Relato titulado Elena Nito

Elena Nito

El cielo nublado de aquella típica tarde gallega no impidió que Elena Nito y su hermano Anselmo se sentarán a tomar una copa de vino en la terraza de su bar de confianza, desde donde pasaban la tarde hablando de naderías y criticando a la gente que caminaba por la calle. Se encontraban comentando los diversos tipos de piel que adornan nuestra sociedad, y las curiosas particularidades que llevan asociados, cuando un colorido grupo de hippies atravesó la acera a su lado, dejando tras de sí una extraña mezcla de fragancias.

—Estos… todos estos tienen la culpa de que España esté como está —Anselmo comenzó a hablar cuando los hippies se encontraban ya a una distancia prudente—. En vez de defender a su país, se van corriendo a abrazar y lanzar flores a los invasores.

—Así nos va, que ni una copa de vino te puedes tomar tranquila —Elena negaba con la cabeza mientras hablaba—. Si Franco levantara la cabeza…

Y la levantó.  Al incorporarse y mirar alrededor se asustó y soltó un agudo gritito, ya que se encontraba en una pequeña cripta, y él recordaba haberse acostado en el Valle de los Caídos. Asumió que la confusión se debía a una más que posible resaca, se desempolvó el traje con unas palmaditas en el pecho y partió hacia la ciudad, que veía desplegarse al fondo como si se tratara de una postal sucia.
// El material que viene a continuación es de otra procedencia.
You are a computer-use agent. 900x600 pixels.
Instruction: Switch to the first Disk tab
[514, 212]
Como estaba bastante lejos, aprovechó para construir un par de embalses de camino, y fue ensayando el discurso de inauguración mientras deambulaba por las afueras de la ciudad sin prestar atención a lo que sucedía a su alrededor, hasta que empezó a cruzarse con gente que no solo no le honraba con el consabido saludo militar, sino que además le miraba sin disimular su desprecio. Fue permisivo con los dos primeros, pero al tercero se echó mano al cinturón dispuesto a sacar su arma; desgraciadamente, la pistola no estaba ahí, y el tirón sobre la tela desgastada consumó la desgracia: los pantalones se desintegraron como una pared de ceniza golpeada por un huracán, y Franco se quedó en calzoncillos en medio de la calle.

Reunió toda la dignidad de la que fue capaz y continuó caminando como si no ocurriera nada, asegurándose de que la tela restante aún cubría su preciado testículo. Pero la pose no le duró demasiado, ya que pocos metros más adelante se topó con un grupo de pelados que empeoraron su situación.
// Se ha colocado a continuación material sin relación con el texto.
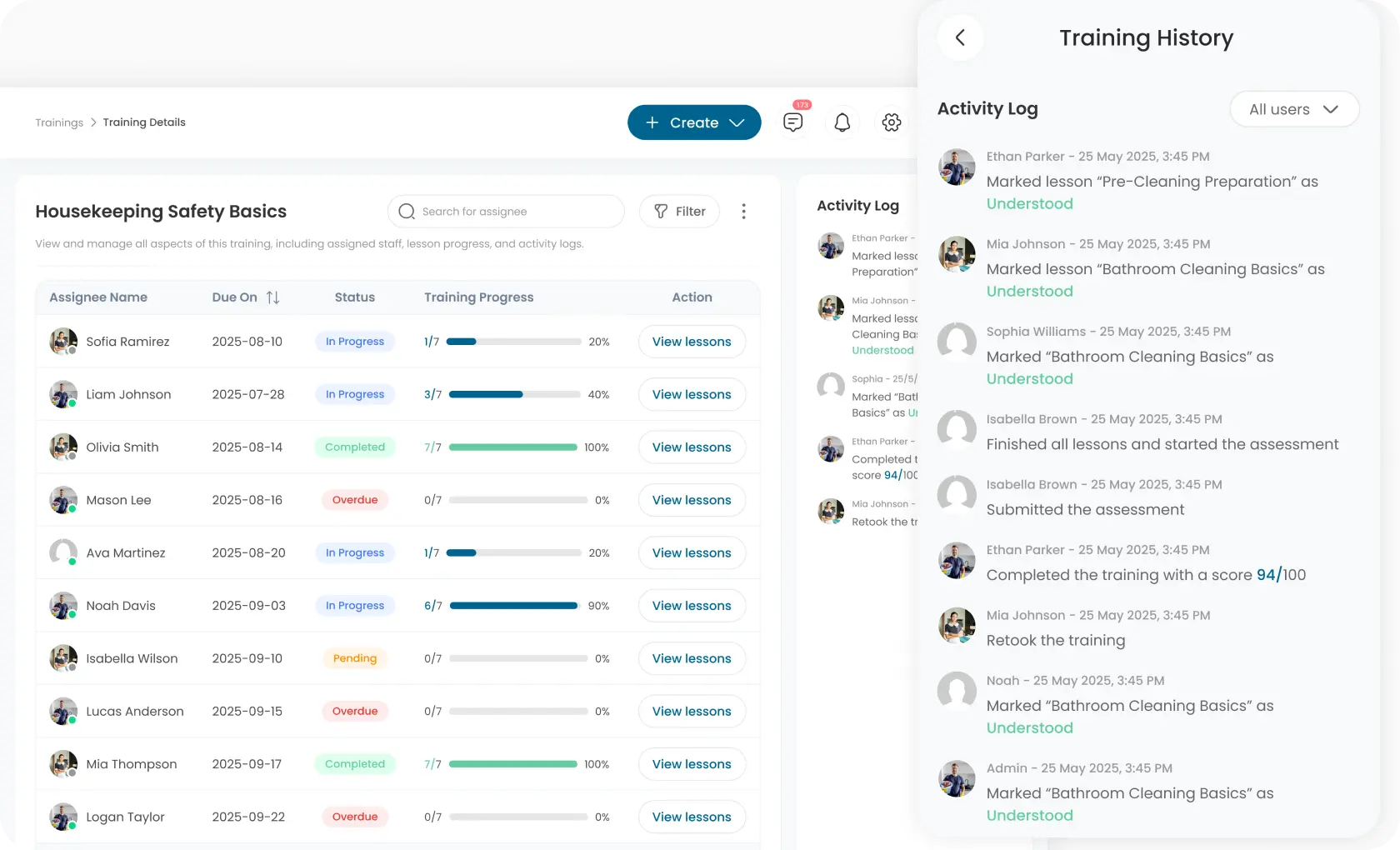Screen dimensions: 1400x850
Task: Open the notifications bell
Action: [842, 122]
—¡Anda coooooño! Mírale, si parece el generalísimo después de pasar una noche en Chueca —El que hablaba parecía el líder del grupo, y los demás reían a carcajadas.
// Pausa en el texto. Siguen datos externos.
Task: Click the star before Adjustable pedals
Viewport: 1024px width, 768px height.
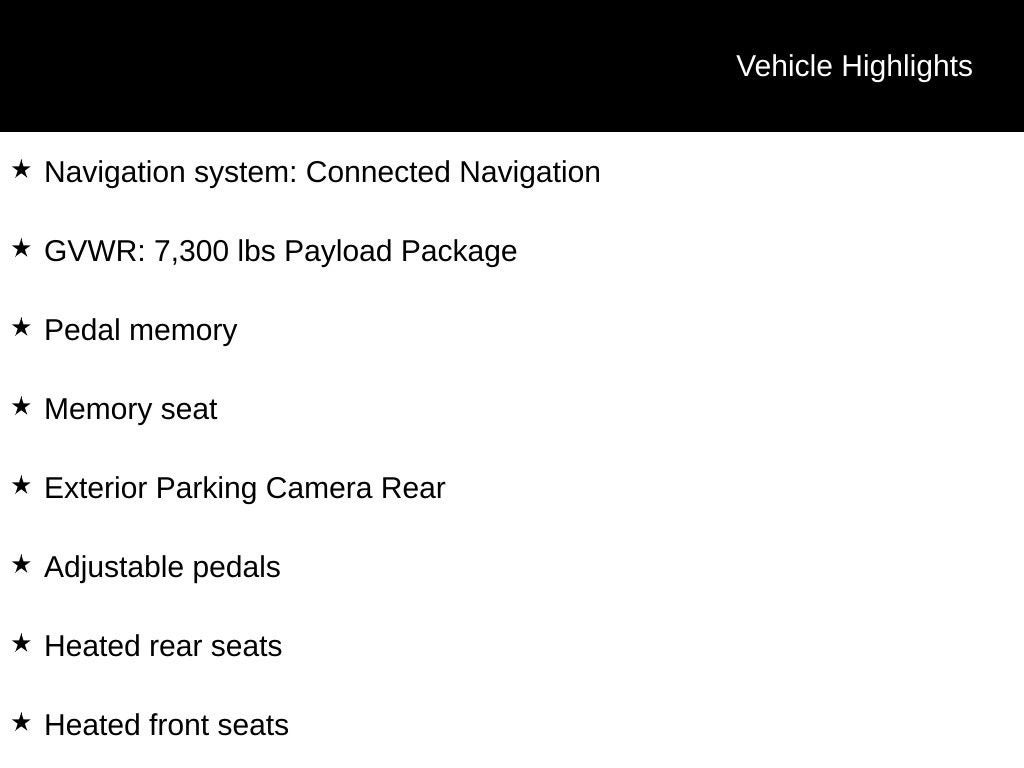Action: [21, 565]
—No se imagina donde he pasado la noche —Franco se llenó de confianza al reconocer algunos de los símbolos que adornaban la ropa del sujeto—. ¿Dónde está el cuartel de la Guardia Civil más cercano? Necesito un uniforme nuevo y reunir a los miembros del gobierno lo antes posible.

—Mira como habla, si parece que se ha tragado un silbato. Lo que vas a reunir son las medallas esas que llevas, en mi bolsillo.

Cuando los pelados se marcharon, a Franco le quedaban los calzones, las botas y la gorra. Pero eso no fue lo peor de todo, ya que poco más tarde, viéndolo como un anciano semi desnudo y desamparado, le ofreció ayuda un grupo de… ¡sudamericanos! Y con eso ya no pudo, salió corriendo en dirección contraria hasta abandonar de nuevo la ciudad, y caer de forma definitiva, completamente exhausto, en alguna cuneta abandonada.